SingleR-inc / SingleR

Clone of the Bioconductor repository for the SingleR package.
https://bioconductor.org/packages/devel/bioc/html/SingleR.html
GNU General Public License v3.0
172 stars 19 forks source link

Dealing with underrepresented cell types across references #250

Closed samgest closed 10 months ago

samgest commented 10 months ago

Hi,

I am trying to train a SingleR classifier (with trainSingleR) with a list of several reference cell-by-gene matrices with their corresponding assigned cell labels in a separate list. Assuming all of these reference matrices have already been filtered to contain the same features, how does the combineRecomputedResults function handle cell type labels only represented in one (or a few) of the references?

I'm sorry if I'm not being clear enough; feel free to ask for any detail needed. Thanks in advance.

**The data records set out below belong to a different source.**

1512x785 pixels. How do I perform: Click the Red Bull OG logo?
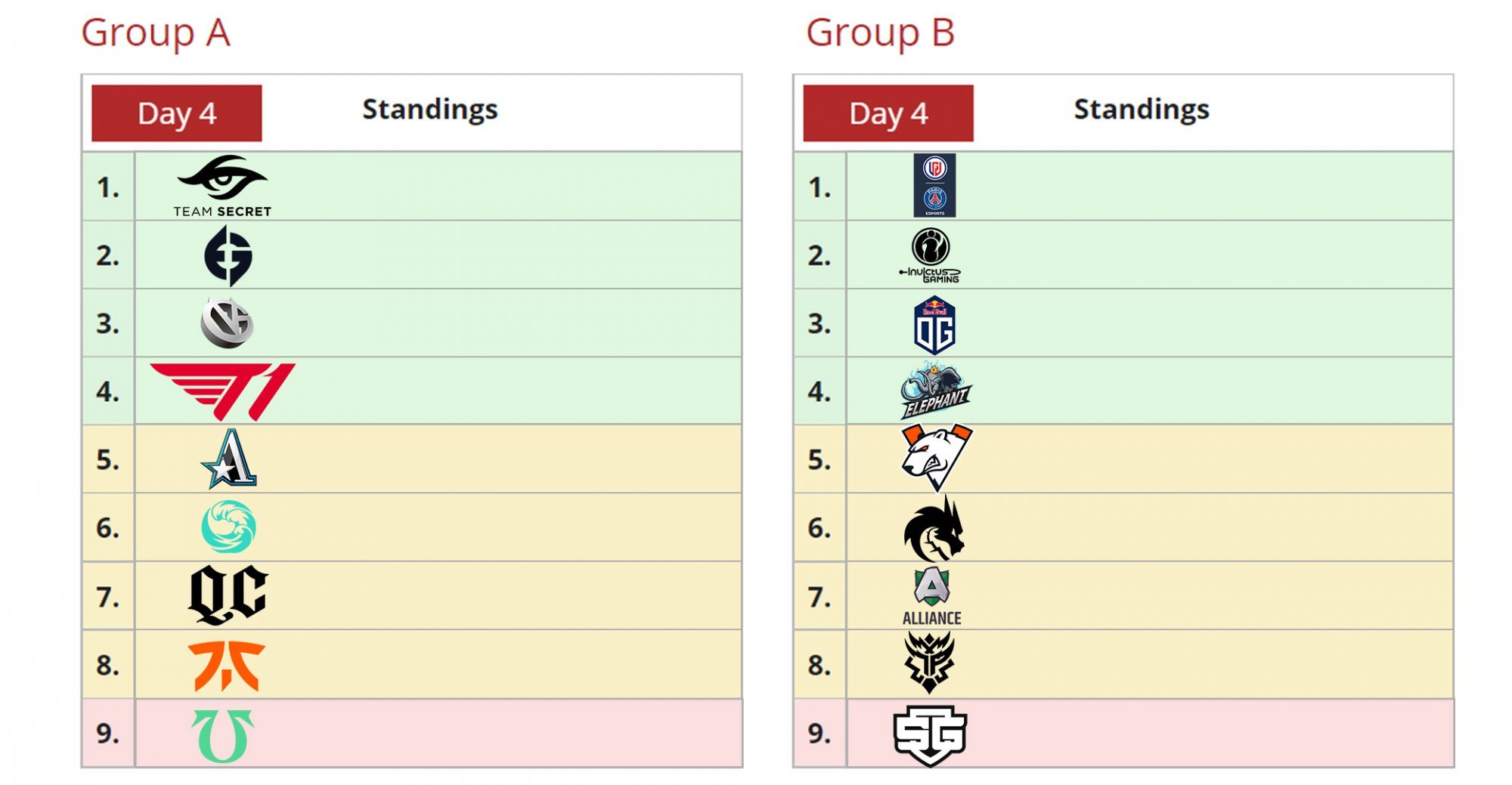coord(934,326)
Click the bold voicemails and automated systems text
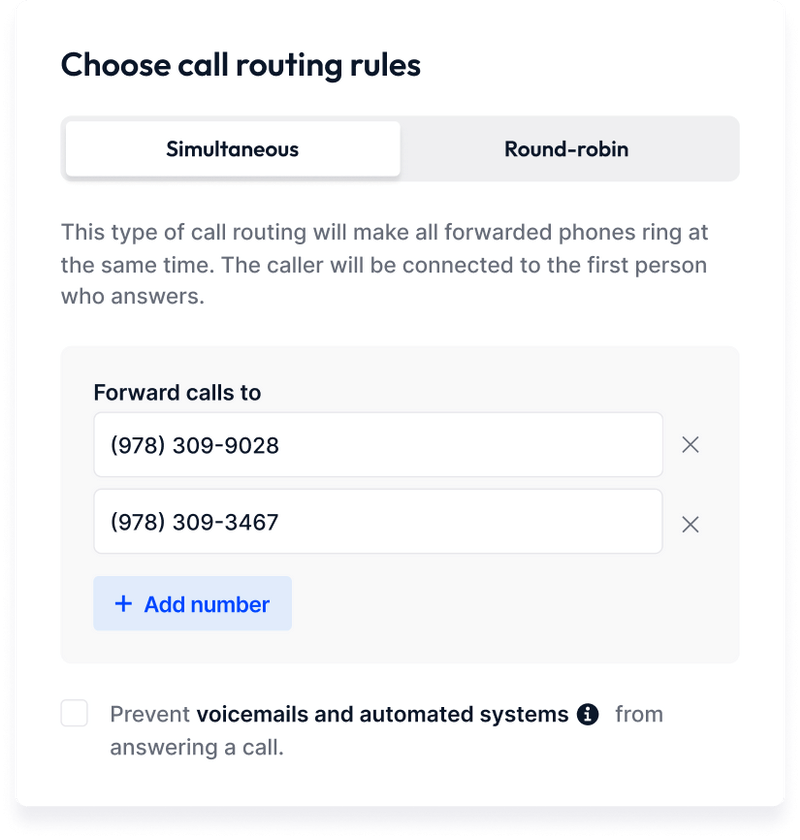 pyautogui.click(x=382, y=714)
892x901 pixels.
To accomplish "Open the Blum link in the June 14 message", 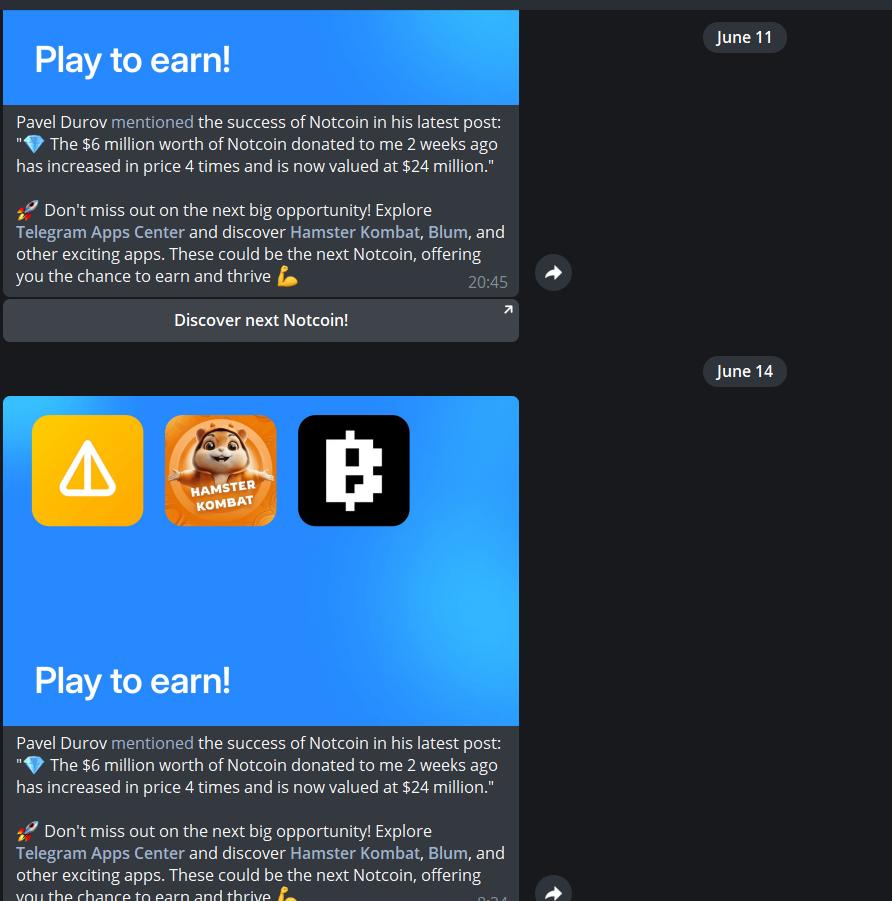I will [448, 853].
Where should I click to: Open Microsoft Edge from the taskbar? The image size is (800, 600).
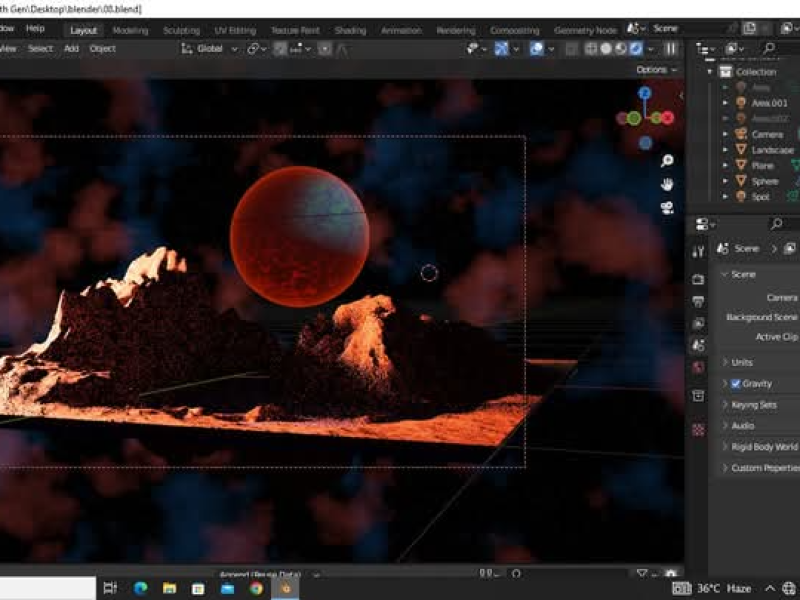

LTLA commented 10 months ago

It should be fine.

For each cell in the test dataset, combineRecomputedResults looks at the assigned label in each individual reference. For that label, it pulls out the upregulated markers versus every other label in the same reference. It does this for each reference, and then it takes the union of all the extracted markers across references, and it uses those to compute the correlation. The fact that your label is only present in one reference doesn't really matter (in theory, at least), because the union operation doesn't weight the markers by their frequency of occurrence across the references; you would get the same union of markers regardless of whether your label was present in one reference or across all references.

In practice, it will matter at least a little, because the markers will differ from reference to reference even in the best case. If your label was present in more references, you'd probably be able to collect more markers for that label, and we'd get more information from relevant genes during the correlation calculation. Hopefully the cell type is distinct enough that there's enough signal, even given the small number of markers for that label in the pool.

P.S. The minority marker problem could be solved by doing fine-tuning in the combineRecomputedResults step, as this would drop irrelevant labels and their associated markers; but I didn't get around to implementing it.

P.P.S. I believe that the combineRecomputedResults step can actually handle differences in the feature spaces between references, by just ignoring the missing features when computing the correlation for each reference. But, on the whole, it's probably safest to just make sure that everyone has the same set of features; otherwise the correlations aren't strictly comparable between references, which slightly undermines the whole basis of how SingleR works.